President Obama blustered about Syria crossing a “red line” with chemical weapons, then decided against bombing. Putin holds to the advice that the Russian playwright Anton Chekhov once laid down: “If in Act I you have a pistol hanging on the wall, then it must fire in the last act.” Otherwise, why is it there?
Putin has taken down Chekhov’s pistol and fired it, so to speak. He has certainly acted boldly. Whether he’s acted smartly is another matter. We have several decades worth of intervention in the Middle East behind us now that suggests what feels like decisive action today might really be the prelude to a quagmire tomorrow.
One key difference that may or may not matter: The United States has usually been on the side of regime change — in Afghanistan, in Iraq, in Libya. The Soviets, er, the Russians are intervening on the side of keeping their favored regime in place.
Historically, going back to the time of the czars, Russia has been a country that has craved order and stability; Americans, a people descended from pilgrims and pioneers, have always been more accepting of a certain amount of unpredictability.
Putin summed up this difference at the United Nations recently, when he blasted the United States and others in the West for supporting the so-called Arab Spring: “Instead of the triumph of democracy and progress, we got violence, poverty and social disaster. Nobody cares about human rights, including the right to life. I cannot help asking those who have forced this situation, do you realize what you have done?”
Putin, regime stabilizer. Putin, clear-eyed and cold-hearted.
Those are not the only differences between how Russia and the United States have acted in multi-sided fights over who controls Syria (and Iraq). There’s this: Before Putin intervened in Syria, his parliament voted to approve the military action. Yes, yes, it’s a rubber-stamp parliament, every bit as rigged as that hockey game. Still, he at least went through the motions of that constitutional nicety.
The United States Congress still refuses to vote to authorize (or, for that matter, de-authorize) our military action against the Islamic State. For more than a year, we’ve been carrying out an undeclared war and Congress, which otherwise rails against the president for taking unilateral action by executive order on other issues, seems not to care.

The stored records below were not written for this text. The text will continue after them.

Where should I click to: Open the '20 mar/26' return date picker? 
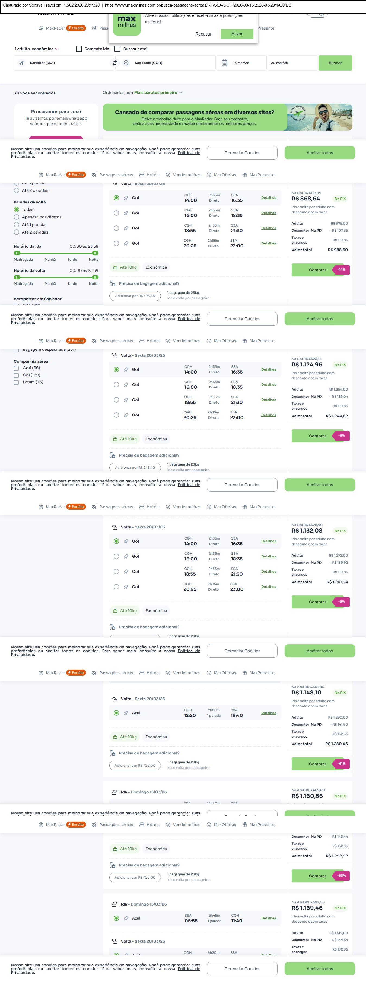292,63
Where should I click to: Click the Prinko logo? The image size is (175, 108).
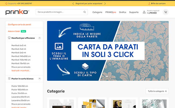coord(17,12)
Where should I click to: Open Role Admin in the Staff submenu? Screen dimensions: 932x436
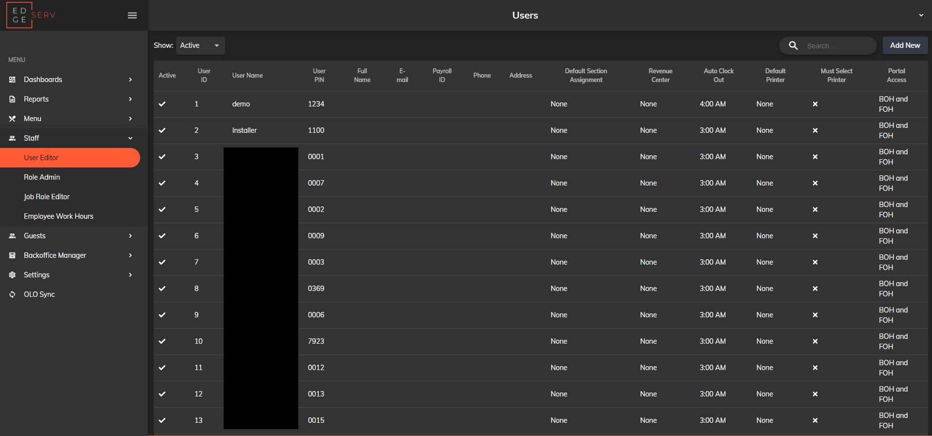click(x=42, y=177)
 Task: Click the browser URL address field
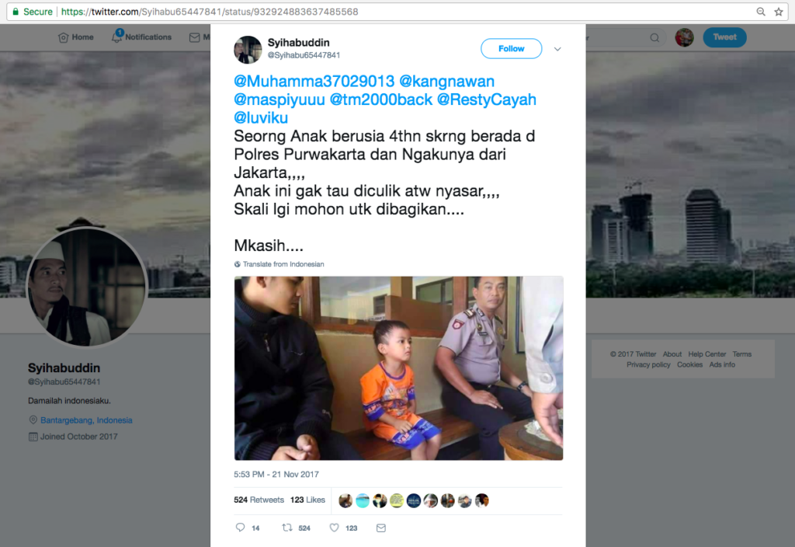coord(395,12)
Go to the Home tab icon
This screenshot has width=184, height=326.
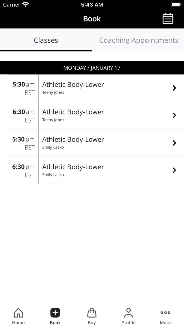[x=18, y=312]
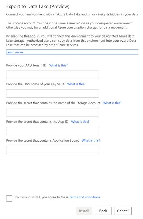Viewport: 143px width, 219px height.
Task: Open the terms and conditions link
Action: [x=85, y=197]
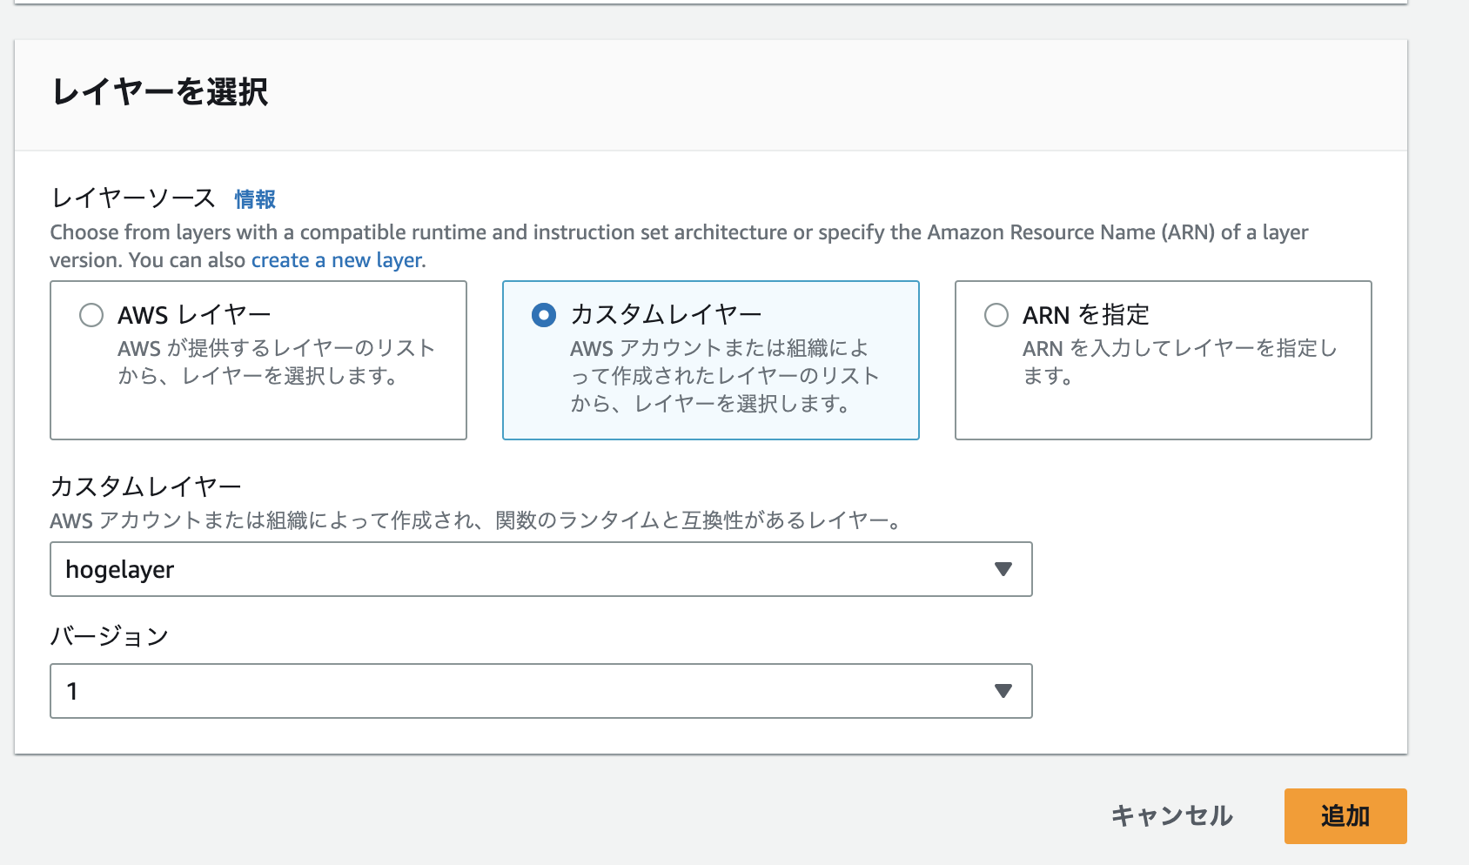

The only member of Congress who seems to care is Virginia’s own Sen. Tim Kaine — who has managed to discomfit both parties by insisting Congress do its duty under Article I, Section 8, Clause 11 of the constitution, namely, “The Congress shall have power . . . to declare war.”
When Putin started bombing in Syria, Kaine tried again to make his point, issuing this statement worth reprinting in full:
“While President Putin’s actual intent under a rubberstamp of support from Russia’s Federation Council is questionable, the fact that he sought and received authorization from his legislature to use military force in Syria — a process that has yet to occur in the U.S. Congress with respect to our mission against ISIL [one of several acronyms for the Islamic State] — is also extremely disconcerting. Putin is claiming that the United States has violated international law for the actions we are undertaking in Syria. The fact that we have given a leader as morally compromised as Putin any opening at all to criticize the United States should galvanize my Congressional colleagues to take immediate action on an Authorization for the Use of Military Force against ISIL.
“More than a year into this fight, the fact that Congress has not yet debated and voted on U.S. military action against ISIL, including the defense of U.S.-trained Syrian forces in the region, is appalling. It’s well past time for Congress to properly authorize this mission by passing a new AUMF.”
Kaine is right and the rest of Congress is wrong. Putin’s not the only one skating on thin ice.